2011-10-31

Negotiation - how I first learned to be a human being

"Are you sure you know the way?" she asked me.

I stood in thought. This was one of the big mysteries of the adult brain — or so I thought — beyond yes and no. Shortly before, she had asked me if I knew the way to room 88. I did know the way, and at (I guess) age 12 or so, that was all there was, so I said so:

"Sure? You asked me if I knew the way, and I said yes. That's all there is. I know, or I don't know. I don't know anything about 'sure'."

She gave me one of those long, faraway stares that adults do when you give them an answer that bears no relation to the expected "yes" or "no". Scratch that – one of those looks that everyone gives me all the time. As far as I was concerned, she started it, by going beyond "yes" or "no" in the first place.

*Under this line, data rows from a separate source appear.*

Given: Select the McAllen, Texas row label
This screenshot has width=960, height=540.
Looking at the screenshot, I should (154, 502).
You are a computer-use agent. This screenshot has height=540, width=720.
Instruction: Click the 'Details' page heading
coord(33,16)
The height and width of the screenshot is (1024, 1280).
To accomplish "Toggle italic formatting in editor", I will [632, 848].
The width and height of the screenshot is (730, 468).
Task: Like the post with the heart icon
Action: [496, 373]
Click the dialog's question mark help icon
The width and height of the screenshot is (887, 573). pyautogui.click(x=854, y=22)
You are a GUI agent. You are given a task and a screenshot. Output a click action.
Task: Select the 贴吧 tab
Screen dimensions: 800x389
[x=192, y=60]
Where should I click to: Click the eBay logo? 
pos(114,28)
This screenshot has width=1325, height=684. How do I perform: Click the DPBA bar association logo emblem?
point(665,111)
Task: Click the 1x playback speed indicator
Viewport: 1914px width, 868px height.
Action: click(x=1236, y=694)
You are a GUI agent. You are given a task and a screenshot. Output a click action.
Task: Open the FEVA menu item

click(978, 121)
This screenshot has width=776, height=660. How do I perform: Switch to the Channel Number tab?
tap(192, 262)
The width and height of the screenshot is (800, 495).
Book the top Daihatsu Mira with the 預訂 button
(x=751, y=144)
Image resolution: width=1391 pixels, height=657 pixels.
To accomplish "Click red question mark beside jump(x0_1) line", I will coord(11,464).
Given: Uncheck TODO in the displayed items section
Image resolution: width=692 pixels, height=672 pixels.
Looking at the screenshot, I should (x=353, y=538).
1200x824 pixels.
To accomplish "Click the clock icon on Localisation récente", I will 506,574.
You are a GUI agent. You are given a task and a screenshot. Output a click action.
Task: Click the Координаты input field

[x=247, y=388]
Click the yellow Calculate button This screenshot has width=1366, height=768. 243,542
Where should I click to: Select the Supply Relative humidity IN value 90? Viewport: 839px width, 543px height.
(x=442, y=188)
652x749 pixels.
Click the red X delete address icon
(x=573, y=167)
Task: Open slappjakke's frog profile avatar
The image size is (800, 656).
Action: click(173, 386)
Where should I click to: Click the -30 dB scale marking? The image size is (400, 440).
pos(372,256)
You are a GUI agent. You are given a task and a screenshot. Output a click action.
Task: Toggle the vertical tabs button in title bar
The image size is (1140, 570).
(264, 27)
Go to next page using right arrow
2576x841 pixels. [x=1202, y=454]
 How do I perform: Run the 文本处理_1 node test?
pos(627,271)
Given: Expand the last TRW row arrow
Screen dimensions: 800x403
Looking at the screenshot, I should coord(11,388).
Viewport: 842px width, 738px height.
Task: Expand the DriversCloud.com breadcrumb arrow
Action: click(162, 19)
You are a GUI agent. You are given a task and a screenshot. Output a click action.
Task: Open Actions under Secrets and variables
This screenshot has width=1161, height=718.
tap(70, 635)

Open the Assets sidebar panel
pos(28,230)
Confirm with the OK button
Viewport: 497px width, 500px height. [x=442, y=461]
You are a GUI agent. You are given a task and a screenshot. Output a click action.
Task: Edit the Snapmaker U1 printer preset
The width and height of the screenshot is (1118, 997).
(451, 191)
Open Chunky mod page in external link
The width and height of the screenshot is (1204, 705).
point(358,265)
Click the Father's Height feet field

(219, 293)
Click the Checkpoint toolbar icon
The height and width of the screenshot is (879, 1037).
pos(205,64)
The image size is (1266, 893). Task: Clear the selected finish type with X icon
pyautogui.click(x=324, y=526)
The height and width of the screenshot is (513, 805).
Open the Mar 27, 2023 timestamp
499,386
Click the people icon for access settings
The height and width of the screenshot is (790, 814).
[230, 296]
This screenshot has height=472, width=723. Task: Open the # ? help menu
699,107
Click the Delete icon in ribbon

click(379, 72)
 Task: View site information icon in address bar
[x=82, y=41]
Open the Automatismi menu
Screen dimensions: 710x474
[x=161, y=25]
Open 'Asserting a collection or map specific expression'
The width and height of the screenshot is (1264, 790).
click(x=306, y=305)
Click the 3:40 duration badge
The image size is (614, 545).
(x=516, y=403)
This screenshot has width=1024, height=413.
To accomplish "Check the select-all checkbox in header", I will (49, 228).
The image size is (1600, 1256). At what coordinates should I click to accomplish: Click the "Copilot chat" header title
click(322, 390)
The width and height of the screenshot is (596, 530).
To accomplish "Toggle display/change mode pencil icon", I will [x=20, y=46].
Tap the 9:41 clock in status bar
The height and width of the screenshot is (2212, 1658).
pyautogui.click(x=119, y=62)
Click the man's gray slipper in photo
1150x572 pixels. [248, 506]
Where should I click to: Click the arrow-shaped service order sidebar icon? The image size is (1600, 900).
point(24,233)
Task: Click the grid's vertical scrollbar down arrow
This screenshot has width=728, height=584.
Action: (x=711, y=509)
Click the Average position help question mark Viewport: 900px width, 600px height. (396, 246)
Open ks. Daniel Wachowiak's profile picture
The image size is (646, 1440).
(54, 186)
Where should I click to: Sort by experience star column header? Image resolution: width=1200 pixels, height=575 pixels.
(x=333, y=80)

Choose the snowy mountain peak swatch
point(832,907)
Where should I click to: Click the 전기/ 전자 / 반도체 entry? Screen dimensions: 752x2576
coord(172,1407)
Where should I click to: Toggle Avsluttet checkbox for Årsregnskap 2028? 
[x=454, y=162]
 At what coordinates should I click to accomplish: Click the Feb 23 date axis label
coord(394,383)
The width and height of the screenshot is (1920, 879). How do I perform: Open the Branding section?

"So you're not so sure, huh?" I used to think this was trying to convince the child he must be in the wrong because he's a child. I have sometimes caught myself doing that to my own children, so other people must do it too, right? Sometimes though, I think it's just taking refuge in a familiar place: the child is getting pedantic, so he must be trying to distract from his lack of certainty.

***

"Are you sure you won't have another biscuit?"

I know that one mustn't get snippy with well-meaning elderly aunts. Although I still find this one a trial, I at least know what I'm supposed to do here. Aged 8 or 9 this time, the utterly baffling back-and-forth over who should do what for whom was a source of annoyance when I had to observe it in others and of acute personal discomfort when I got caught up in it myself.

***

It wasn't until I had children of my own that I learn just how relative yes and no really are. To children, the parent's "no" means something like "not until next time you ask me" or in worse cases "go ask your other parent". Similarly, the child's "yes" when asked anything along the lines of "have you done what you know you were supposed to do" really means "what kind of trouble will I get into if you find out the real answer is no?"

We paint ourselves a comforting fiction that a simple "yes" or "no" is equivalent to "done" and "not done" (to borrow from T H White) - that it can only mean one thing. And yet we know that when the kids in the back seat say "are we nearly there yet" that for a long time the answer will be "no", but at some point it will magically become "yes", even though the question and the conditions under which it is asked are unchanged. It is a short leap from this to asking for an icecream every thirty seconds.

Those negotiations over biscuits, those demands of sureness, are rather clumsy ways of getting past the artificial barrier of "yes" and "no", and through to real desires and the reliability of knowledge. Had I know that, I would have known that the proper response to "are you sure you know the way" was:

"I know the route seems a little convoluted, but I have to come here at least once every day."

I would also have known that the best reply over the biscuits was to get out of trouble by not answering the question but making a general statement:

"I won't have another biscuit."

or, more politely:

"I've had enough to eat, thanks."

***

Edward de Bono wrote a short book that I can strongly recommend called "beyond yes and no". He is dealing with the perpendicular issue of how yes and no often result in an attempt at a preconfigured solution to every problem, rather than what he recommends, which is to apply a general approach, which he calls "policy" or simply "P".

Insisting to ourselves on the sanctity of yes and no is to try to penetrate other people's thoughts by separating the cream from the coffee. What we know about what goes on inside others' heads is not polar. This is mostly because what we know, and what others know, is not clear, or certain. I am convinced that we cannot be "sure". However this doesn't invalidate yes, no, nor the question "are you sure". These are tools used in a process by which we discover what other people think they know, and then decide how reliable that knowledge is.

From this point of view, a simple iterative process enables you to decide whether to follow the (rather pompous) 12 year old schoolboy through the labyrinthine corridors of the Victorian school building.

You observe his demeanour when you ask "do you know the way?". Realizing that he is likely to have learned to appear confident in every response, you decide to dig a little further than his forthright "yes". You'd be smart to do better than "are you sure?" though. You could attempt "how do you know?" or even "why are you sure?". Anything to provoke a further response that is on topic. You'll respond to the tone, the body language, as much as to the words themselves. (After all, I could be lying about going there every day.) And then, according to your confidence or otherwise you'll either declaim "lay-on, MacDuff" or wander off in search of some other insufferable, spotty, floppy-haired public schoolboy.

***

"Answer the question, yes or no!"

This is always a ruse. Sometimes the answer isn't "yes" and it isn't "no". If so, stick to your guns. Insist. Give the real answer.